In einer Sitzung des Petitionsausschusses beschlossen die Abgeordneten, eine Petition zum Thema Datenschutz bei Smartphones dem BMI „als Material" zu überweisen und sie dem EU-Parlament zuzuleiten, soweit es um die Regelungen durch die zukünftige ePrivacy-VO geht.

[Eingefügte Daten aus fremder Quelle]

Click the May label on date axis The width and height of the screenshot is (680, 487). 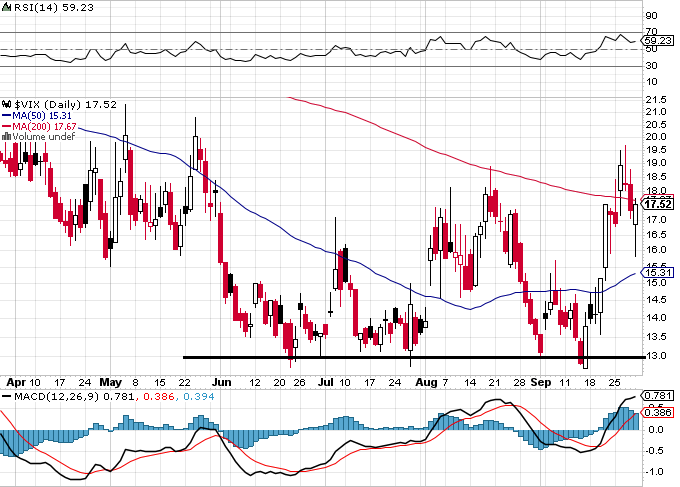point(111,382)
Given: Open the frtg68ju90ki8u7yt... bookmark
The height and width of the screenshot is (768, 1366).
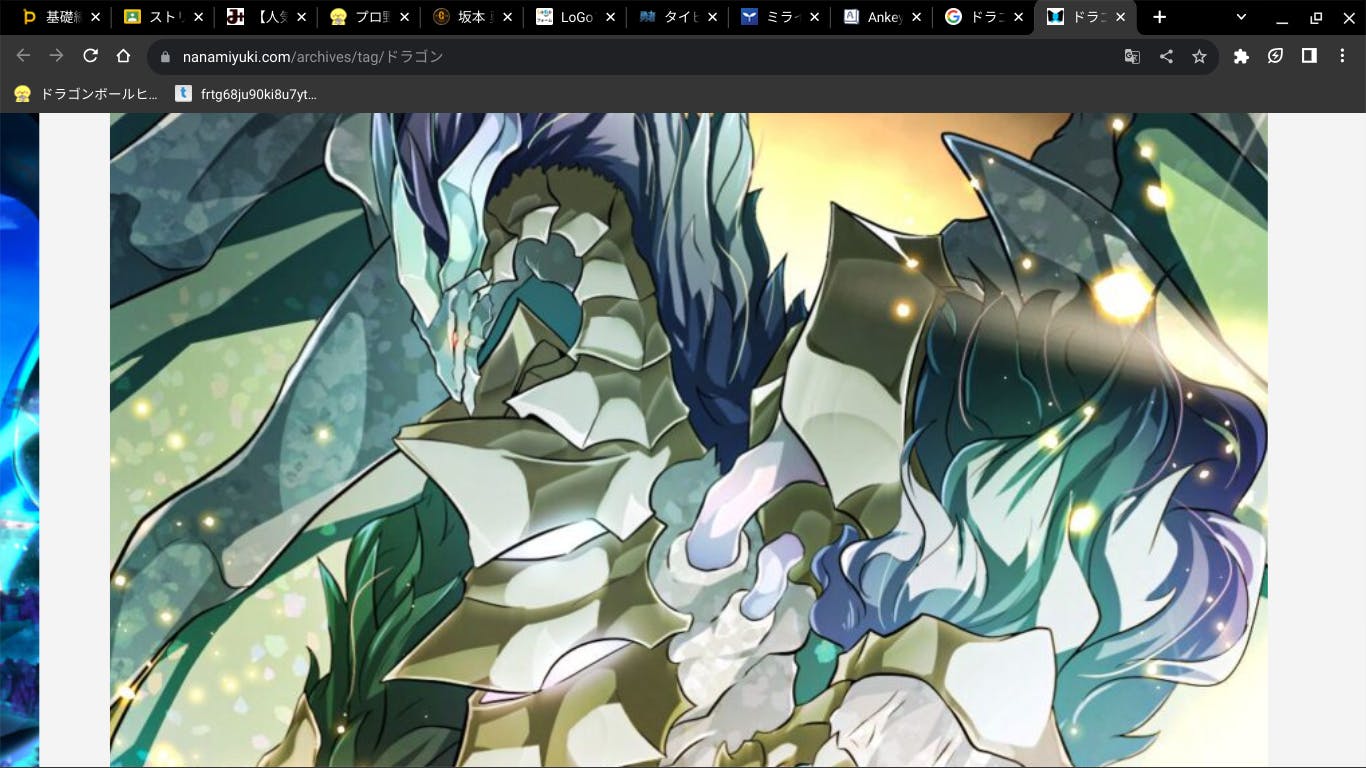Looking at the screenshot, I should (x=246, y=94).
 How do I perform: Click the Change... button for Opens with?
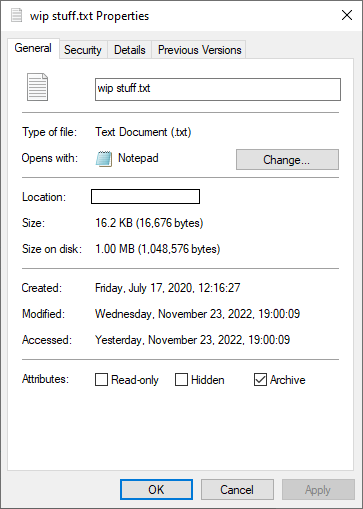tap(287, 160)
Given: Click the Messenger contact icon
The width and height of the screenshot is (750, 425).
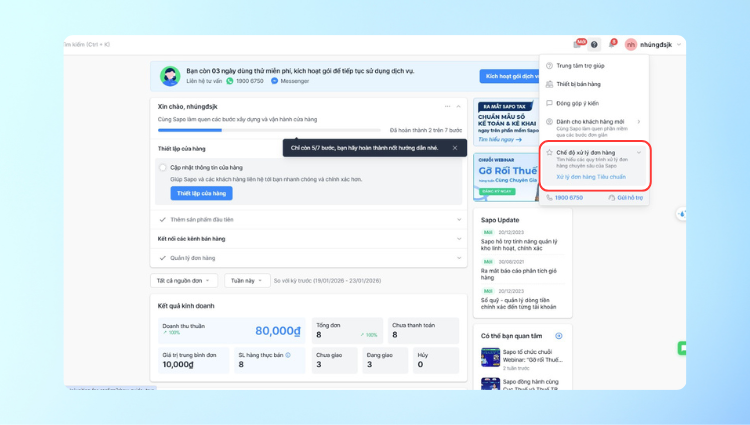Looking at the screenshot, I should click(274, 81).
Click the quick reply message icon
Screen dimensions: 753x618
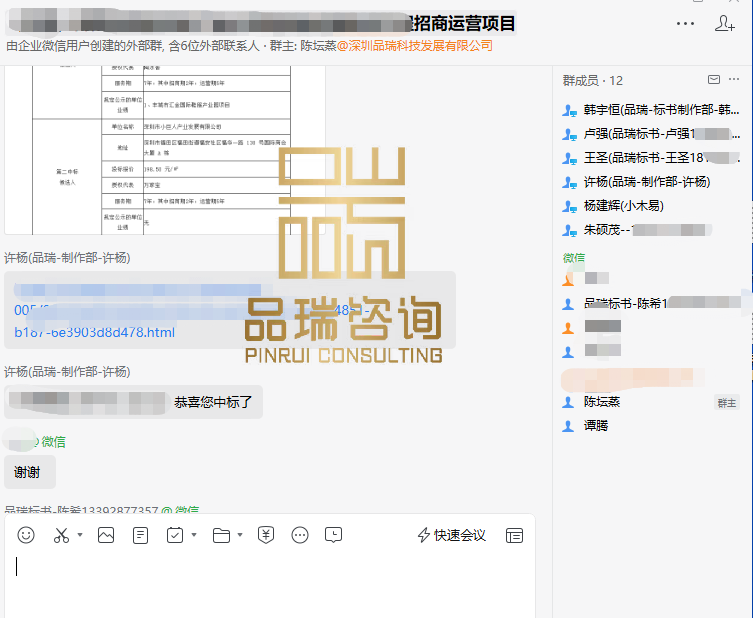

Mit der Petition wird gefordert, Services und Dienste in Deutschland zu beschränken, die Zugriff auf Datenspeicher von Nutzern nehmen und dabei Daten Dritter, z. B. über das Auslesen des Adressbuchs im Smartphone in Zusammenhang mit der Nutzung eines Messenger-Dienstes, ausspähen und speichern, oder sich sogar eine Weitergabe dieser Daten vorbehalten. Zur Begründung heißt es, bestimmte Messenger-Dienste könnten nur dann verwendet werden, wenn den AGB und damit dem Auslesen, Speichern und Weiterleiten von Daten aus dem Adressbuch des Nutzers zugestimmt werde. Nicht-öffentliche Daten unterlägen jedoch der informationellen Selbstbestimmung und seien nach dem BDSG geschützt.

 

Der Petitionsausschuss weist darauf hin, dass Zugriffe auf das Adressbuch eines Nutzers durch einen Messenger-Dienst nur dann datenschutzrechtlich zulässig sind, wenn der Nutzer (und die betroffenen Kontakte) eingewilligt hätten oder die Voraussetzungen eines gesetzlichen Erlaubnistatbestands nach der DS-GVO erfüllt seien. Unbefugte Synchronisation der Kontaktdaten sei damit nicht zulässig und könne mit erheblichen Bußgeldern sanktioniert werden.